No line before the one holding "The image size is (1473, 514)." is wanted; restate word for word that line and all lines after it to the end of the entries, excluding pictures.
*** Opening of LISTED ENTRIES ***
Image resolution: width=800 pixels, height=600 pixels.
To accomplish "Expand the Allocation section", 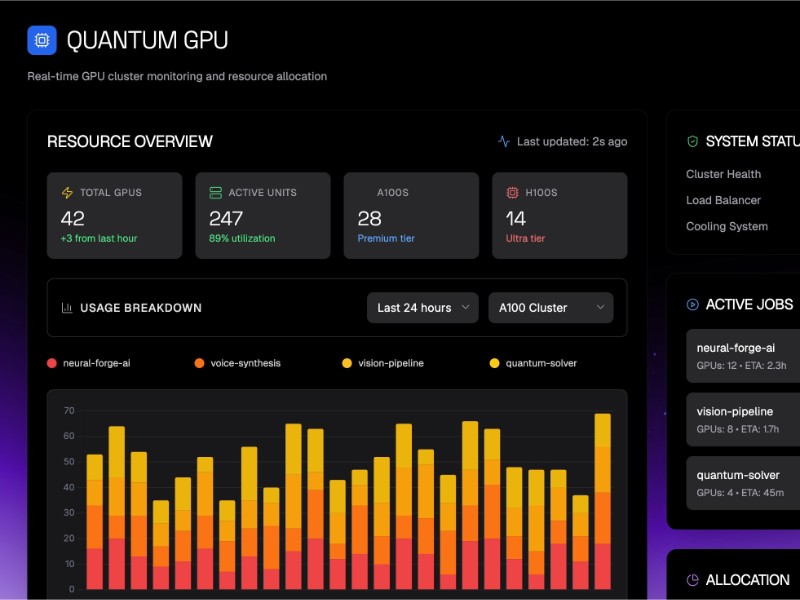I will (x=745, y=580).
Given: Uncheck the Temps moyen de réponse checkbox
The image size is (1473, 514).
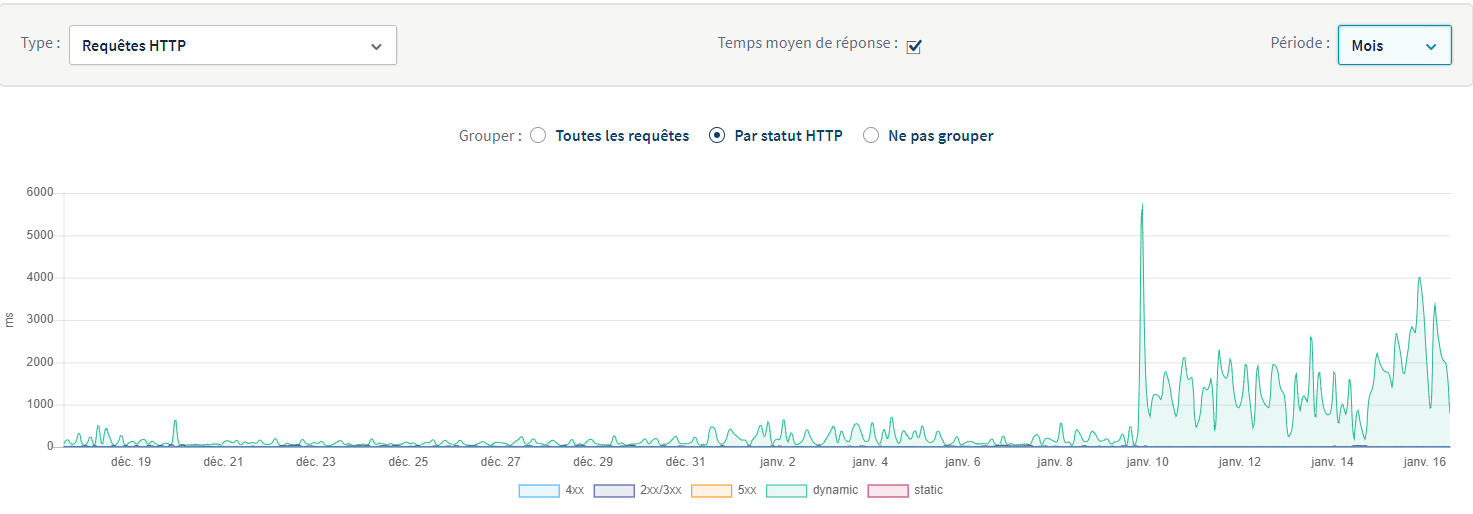Looking at the screenshot, I should (913, 47).
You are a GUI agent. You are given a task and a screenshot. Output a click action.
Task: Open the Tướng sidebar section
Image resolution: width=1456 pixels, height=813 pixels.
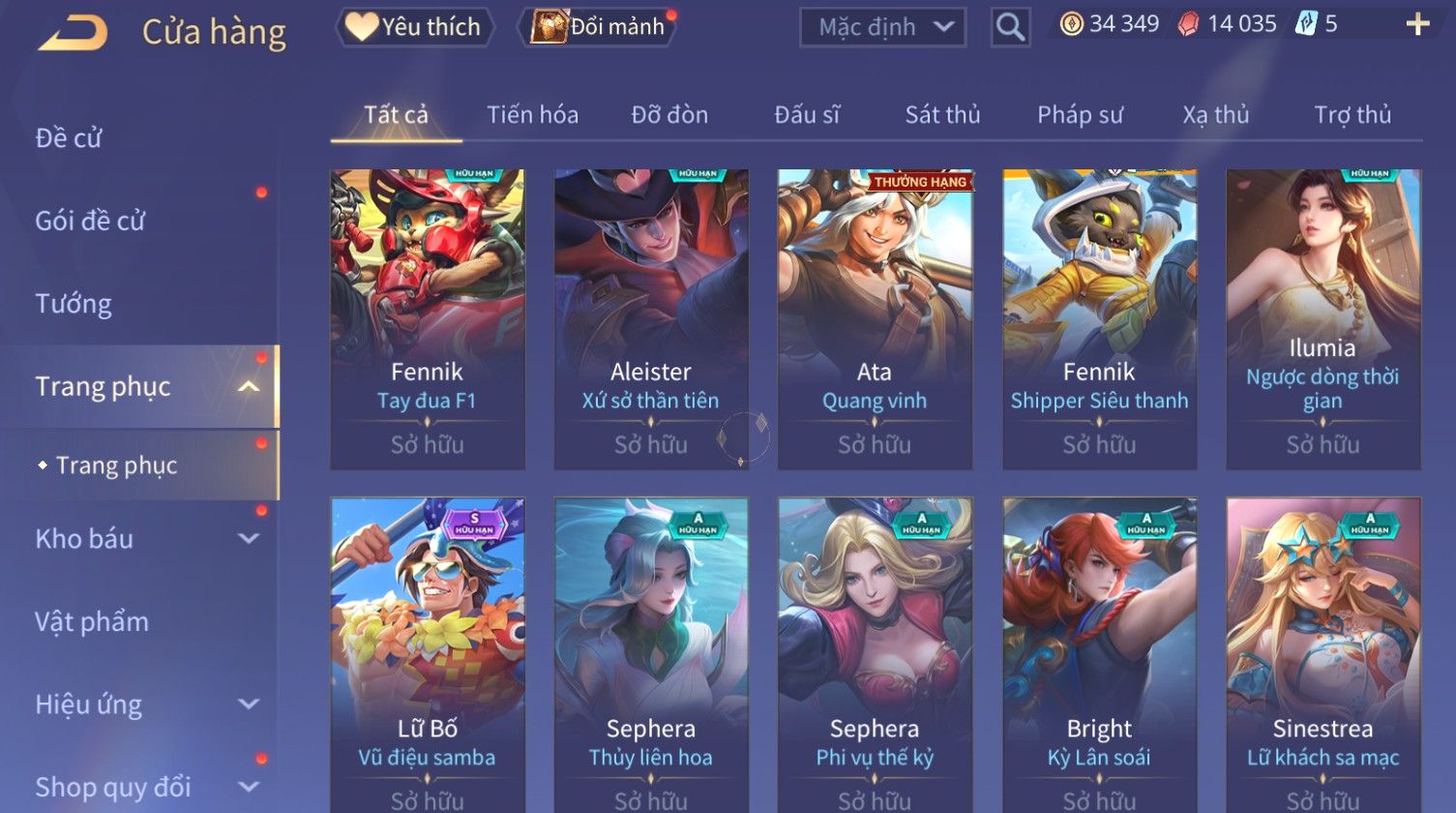coord(74,304)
*** Close of LISTED ENTRIES ***
# RESULT FOR THIS TASK
The image size is (1473, 514).
Looking at the screenshot, I should (913, 47).
You are a GUI agent. You are given a task and a screenshot. Output a click action.
Task: Open the Tướng sidebar section
Image resolution: width=1456 pixels, height=813 pixels.
coord(74,304)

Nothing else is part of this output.